El ministro Merton Gains se hallaba al lado izquierdo de Tom. Muy pocos en Washington estaban enterados que él había salido temprano en la mañana para esta reunión de lo más extraña. Además, muy pocos estaban conscientes que la noticia que se había intercalado en los teletipos durante las últimas cuarenta y ocho horas tenía que ver con algo más que un estadounidense chiflado que secuestrara a la directora de virología en la víspera del muy esperado lanzamiento de la vacuna Raison. Casi todos suponían que a Thomas Hunter lo motivaba una causa o dinero. La pregunta que se estaban haciendo en todos los canales noticiosos era: ¿Quién lo incitó a ello?
La mandíbula angular de Gains necesitaba una afeitada. Un rostro joven traicionado por cabello canoso. Frente a él se hallaba Phil Grant, el más alto de los dos dignatarios de Estados Unidos. Mentón alargado, nariz abultada con anteojos en el extremo. La otra estadounidense era Theresa Sumner de los CDC, una mujer sin complicaciones que ya se había disculpado por el trato que recibiera Tom en Atlanta. Al lado de ella, un británico de Interpol, Tony Gibbons.

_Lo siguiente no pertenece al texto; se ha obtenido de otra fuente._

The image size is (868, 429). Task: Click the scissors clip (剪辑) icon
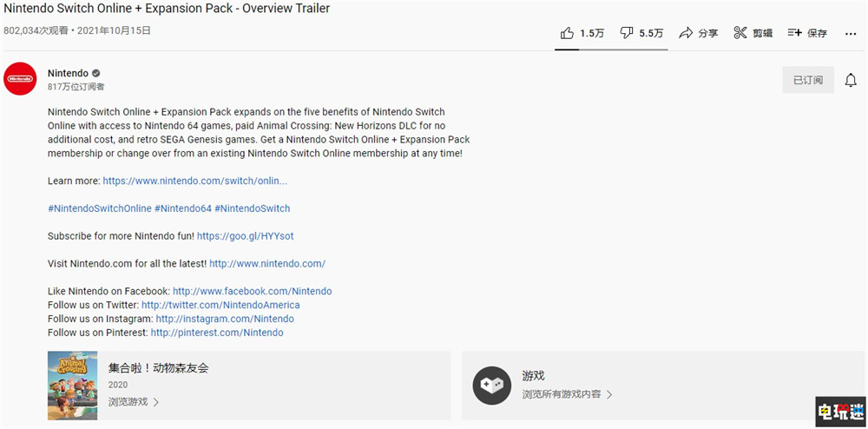740,33
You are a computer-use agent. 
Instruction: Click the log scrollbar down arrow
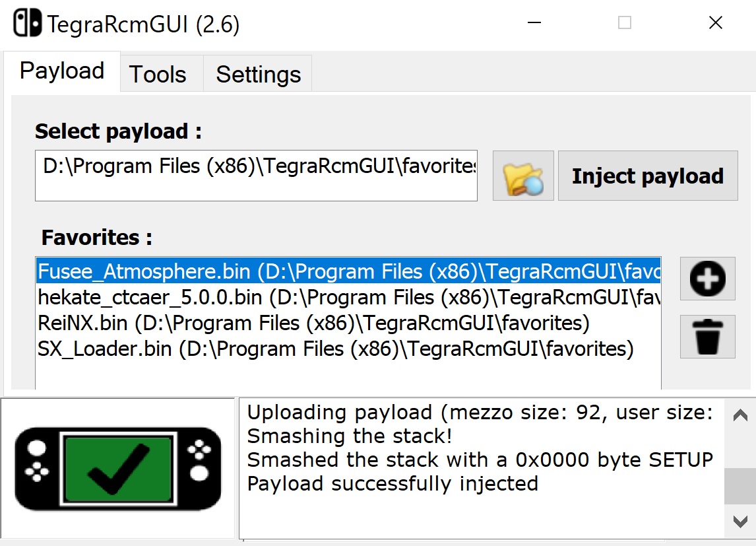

A la derecha, un delegado del servicio de inteligencia australiano, dos funcionarios tailandeses de alto rango, y sus asistentes. A la izquierda, Louis Dutétre, un tipo presuntuoso de rostro delgado con cejas caídas, de la inteligencia francesa a quien Phil Grant parecía conocer bastante bien. A su lado, un delegado de España, y luego Jacques de Raison y dos de sus científicos.
Todos aquí, todos por causa de Tom. En el lapso de sólo una semana había pasado de ser expulsado de los CDC en Atlanta a encabezar una cumbre de líderes mundiales en Bangkok.
Gains había explicado su motivo para convocar la reunión y había expresado su confianza en la información de Tom. Este había expuesto su caso de manera tan sucinta y clara como pudo, sin enloquecerlos con detalles de sus sueños. Jacques de Raison había mostrado la simulación y presentado su evidencia sobre la variedad Raison. Una serie de preguntas y comentarios había consumido casi una hora.
– ¿Está usted afirmando que Valborg Svensson, a quien a propósito algunos de nosotros conocemos bastante bien, no es después de todo un magnate farmacéutico de renombre mundial sino un villano? -preguntó el francés-. ¿Algún tipo oculto en lo profundo de las montañas suizas, retorciéndose las manos antes de destruir el mundo con un virus invencible?
Unas ligeras risitas respaldaron varias carcajadas en cada lado de la mesa.
– Gracias por el colorido, Louis -comentó el director de la CÍA-. Pero no creo que el ministro y yo habríamos hecho el viaje si pensáramos que el asunto fuera tan sencillo. Es cierto, no podemos verificar ninguna de las afirmaciones del Sr. Hunter acerca de Svensson, pero sí tenemos aquí una serie más bien extraña de acontecimientos que considerar; sin que sea el menos importante el hecho de que la variedad Raison parece ser muy real, como todos hemos visto esta noche con nuestros propios ojos.
– No exactamente -objetó Theresa, la representante de los CDC-. Tenemos algunas pruebas que supuestamente muestran mutaciones, de acuerdo. Pero no tenemos verdadera información conductual sobre el virus. Sólo simulaciones. No sabemos exactamente cómo afecta a humanos en ambientes humanos. Que sepamos, el virus no puede sobrevivir en un anfitrión humano complejo y vivo. Sin ofender, pero simulaciones como esta son sólo, ¿qué, setenta por ciento?
– En teoría, setenta y cinco -contestó Peter-. Pero yo le daría más.
– Por supuesto que lo haría. Es su simulación. ¿Ha inyectado ratones en la realidad?
– Ratones y chimpancés.
– Ratones y chimpancés. El virus parece cómodo en estos anfitriones, pero todavía no tenemos ningún síntoma. ¿Tengo razón? Han sobrevivido dos días y han crecido, pero tenemos que recorrer un largo tramo para saber su efecto verdadero.